Antonio Carlos
Egypto
MISTÉRIO NA COSTA CHANEL (Ma Loute). França,
2016. Direção e roteiro: Bruno
Dumont. Com Fabrice Luchini, Juliette Binoche, Valeria
Bruni Tedeschi, Jean-Luc Vincent, Brandon Lavieville, Ralph, Didier Despres. 123 min.
Uma comédia surrealista é o que o diretor Bruno
Dumont, também roteirista e montador do seu filme “Mistério na Costa Chanel”,
nos oferece. Um elenco estelar, de
grandes atores e atrizes, constrói personagens insanos, estranhos, exagerados,
ambíguos ou que se inspiram em clichês, e tipos familiares à história do
cinema.
Ma Loute (Brandon Lavieville), que dá o nome original
ao filme, é uma figura bizarra. Ele
transporta pessoas de um lado ao outro da água, carregando-as nos braços, mas
também levando-as, junto com o pai, por meio de um barco, para mais longe. As pessoas que vão podem não voltar mais e
esse é o mistério que se passa, no começo do século XX, numa pequena cidade
costeira, no litoral norte da França.
Há muitos desaparecidos por lá, mas uma dupla de
detetives desastrada, inspirada em o
Gordo e o Magro do cinema, não percebe nada.
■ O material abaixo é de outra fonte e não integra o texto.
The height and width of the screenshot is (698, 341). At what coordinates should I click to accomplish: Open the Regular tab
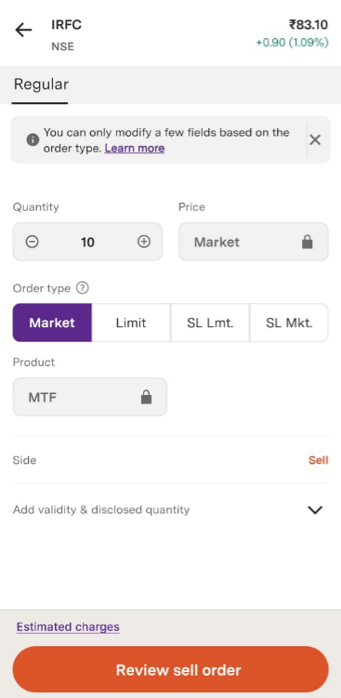(41, 85)
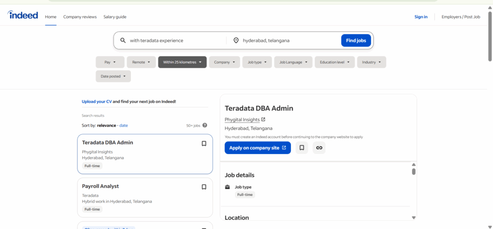Click the help icon next to 50+ jobs
493x229 pixels.
[x=205, y=126]
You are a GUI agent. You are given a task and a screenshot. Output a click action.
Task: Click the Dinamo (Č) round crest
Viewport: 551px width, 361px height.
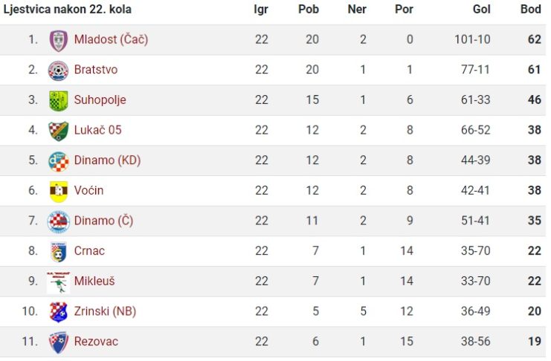tap(58, 221)
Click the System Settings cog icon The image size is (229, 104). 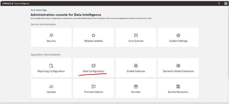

Nem mesmo a existência de uma família de
canibais da qual Ma Loute faz parte. O Gordo
(Didier Despres) rola morro abaixo, enquanto a família Van Peteghem: André
(Fabrice Luchini), Isabelle (Valeria Bruni Tedeschi) e dois filhos utilizam uma
enorme e confortável casa com uma vista privilegiada do local. Receberão a visita de Aude (Juliette Binoche)
e sua filha/filho Billie (Ralph). A
ambiguidade de gênero do personagem Billie percorre todo o filme: será uma
menina que gosta de se vestir de menino ou um menino feminino? Androginia, transexualidade, travestismo ou
caso de intersexo? Também não importa
muito. Quem disse que os mistérios
existem para serem solucionados?
Ali ninguém se
entende ou se comunica para alcançar algo, muito menos qualquer tipo de
racionalidade. Reações histéricas para
fatos corriqueiros convivem com uma placidez diante de coisas muito graves que
estão acontecendo. As reações não
combinam com os fatos. E, naturalmente,
o amor que se estabelece entre Ma Loute e Billie pode ser um problema.
Há um contexto de luta de classes implícito na trama
que contrapõe a alta burguesia esnobe aos pescadores pobres que com eles
convivem. Mas ninguém se salva no
exagero da caricatura e da farsa. Não há
bem e mal, embora estejam caracterizadas diferenças sociais extremas. A maldade e a loucura dominam a cena e
detonam tudo.
É preciso, evidentemente, entrar na onda do filme,
surfar no non sense e rir do
besteirol que ele traz. Mas não é uma
bobagem qualquer. Trata-se de um diretor
talentoso, capaz de criar sequências muito bem feitas e de um elenco magnífico
que atrai todo o interesse. As locações são muito bonitas. Não é só na
Baía de Slack, na França, em 1910, que a insanidade se instala. Ela parece estar à nossa volta o tempo
inteiro. O mundo é uma loucura só. E sempre foi, parece nos dizer Bruno Dumont.